Third party funded individual grant
Start date : 01.04.2026
End date : 30.09.2027
Our contemporary experience of ‘Big Data’ is not unprecedented (Kaplan and di Lenardo 2017). Across the longue durée of Chinese history, we discern at least three distinct episodes (the 4th c. BCE, the 11th c. and 19th c. CE), when new technologies, material infrastructures, and administrative logics produced 'information explosions'. Previously unquantifiable, unrepresentable, and invalid facts came into being. The household register of the early imperial state, the cadasters of the Song bureaucracy, and the statistical portrait of population in the late Qing each exemplified how mundane technical practices of data-making and keeping could crystallize into powerful instruments of statecraft and legitimization.
Scholarship on Chinese statecraft has long acknowledged the centrality of censuses, land surveys, and standardized metrologies to dynastic statecraft (Tomiya 2010; Deng 2011). Yet framing these practices through the analytic of data—understood not as inert numerical traces but as dynamic artifacts embedded in systems of production, processing, and application—opens new avenues for understanding how material mediums, arithmetic algorithms, and labor regimes cohered into authoritative epistemes. While ostensibly anachronistic, 'data' proves to be a powerful heuristic, foregrounding technical processes and their socio-political effects.

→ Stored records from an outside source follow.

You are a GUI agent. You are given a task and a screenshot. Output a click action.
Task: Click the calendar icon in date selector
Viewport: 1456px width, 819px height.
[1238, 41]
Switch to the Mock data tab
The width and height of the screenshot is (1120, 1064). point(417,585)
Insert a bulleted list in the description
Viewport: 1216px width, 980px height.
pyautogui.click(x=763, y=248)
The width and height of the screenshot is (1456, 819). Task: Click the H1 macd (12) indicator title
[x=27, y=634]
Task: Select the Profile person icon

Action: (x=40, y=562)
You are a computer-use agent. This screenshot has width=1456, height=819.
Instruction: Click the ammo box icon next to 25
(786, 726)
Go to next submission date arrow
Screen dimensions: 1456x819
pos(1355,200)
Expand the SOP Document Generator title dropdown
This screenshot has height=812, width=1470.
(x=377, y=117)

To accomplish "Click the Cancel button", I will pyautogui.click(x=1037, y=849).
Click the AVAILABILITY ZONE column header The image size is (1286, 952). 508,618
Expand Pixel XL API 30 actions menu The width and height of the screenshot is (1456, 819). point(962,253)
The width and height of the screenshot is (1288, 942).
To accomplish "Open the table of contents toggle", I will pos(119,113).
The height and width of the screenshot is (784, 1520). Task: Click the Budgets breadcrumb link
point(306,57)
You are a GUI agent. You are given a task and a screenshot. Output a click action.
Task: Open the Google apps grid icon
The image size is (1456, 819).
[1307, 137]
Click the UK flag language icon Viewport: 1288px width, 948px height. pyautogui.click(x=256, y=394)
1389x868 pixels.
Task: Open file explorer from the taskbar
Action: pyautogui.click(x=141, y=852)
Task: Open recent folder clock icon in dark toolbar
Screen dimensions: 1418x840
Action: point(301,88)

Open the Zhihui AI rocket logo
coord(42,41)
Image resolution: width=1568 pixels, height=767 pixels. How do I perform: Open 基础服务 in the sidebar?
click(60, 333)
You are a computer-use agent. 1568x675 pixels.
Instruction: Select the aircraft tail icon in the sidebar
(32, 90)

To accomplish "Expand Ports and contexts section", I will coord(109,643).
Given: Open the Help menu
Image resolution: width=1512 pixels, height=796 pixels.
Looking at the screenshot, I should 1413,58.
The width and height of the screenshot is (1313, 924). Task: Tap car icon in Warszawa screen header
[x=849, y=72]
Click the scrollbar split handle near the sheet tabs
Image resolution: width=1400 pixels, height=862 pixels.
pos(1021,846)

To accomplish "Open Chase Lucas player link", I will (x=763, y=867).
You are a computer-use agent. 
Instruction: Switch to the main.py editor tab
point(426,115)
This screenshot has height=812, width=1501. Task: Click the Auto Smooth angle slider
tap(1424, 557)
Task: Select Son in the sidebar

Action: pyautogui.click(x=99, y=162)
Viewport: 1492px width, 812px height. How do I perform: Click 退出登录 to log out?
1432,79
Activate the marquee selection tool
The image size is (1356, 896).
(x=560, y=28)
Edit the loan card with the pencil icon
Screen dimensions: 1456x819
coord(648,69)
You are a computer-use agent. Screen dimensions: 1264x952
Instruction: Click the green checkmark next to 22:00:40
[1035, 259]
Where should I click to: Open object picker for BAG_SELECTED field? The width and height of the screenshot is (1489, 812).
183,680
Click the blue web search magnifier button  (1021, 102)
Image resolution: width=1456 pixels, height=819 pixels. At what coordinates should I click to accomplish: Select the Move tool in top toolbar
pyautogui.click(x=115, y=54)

We propose a proof-of-concept project, drawing on our prior empirical studies, that aims to open up 'data' as a new field of historical inquiry for Chinese history. Our 'data history' is emphatically not quantitative, data-driven history, but one scrutinizing the technologies, material infrastructures, and expertise and labour shaping data's generation, circulation, and use. It examines how data practices were mutually constituted with social and political formations. Marrying the history of science and technology with critical data studies, we re-examine Chinese history through situated data practices, tracking how distinct data regimes emerged, evolved, decayed, or were dismantled.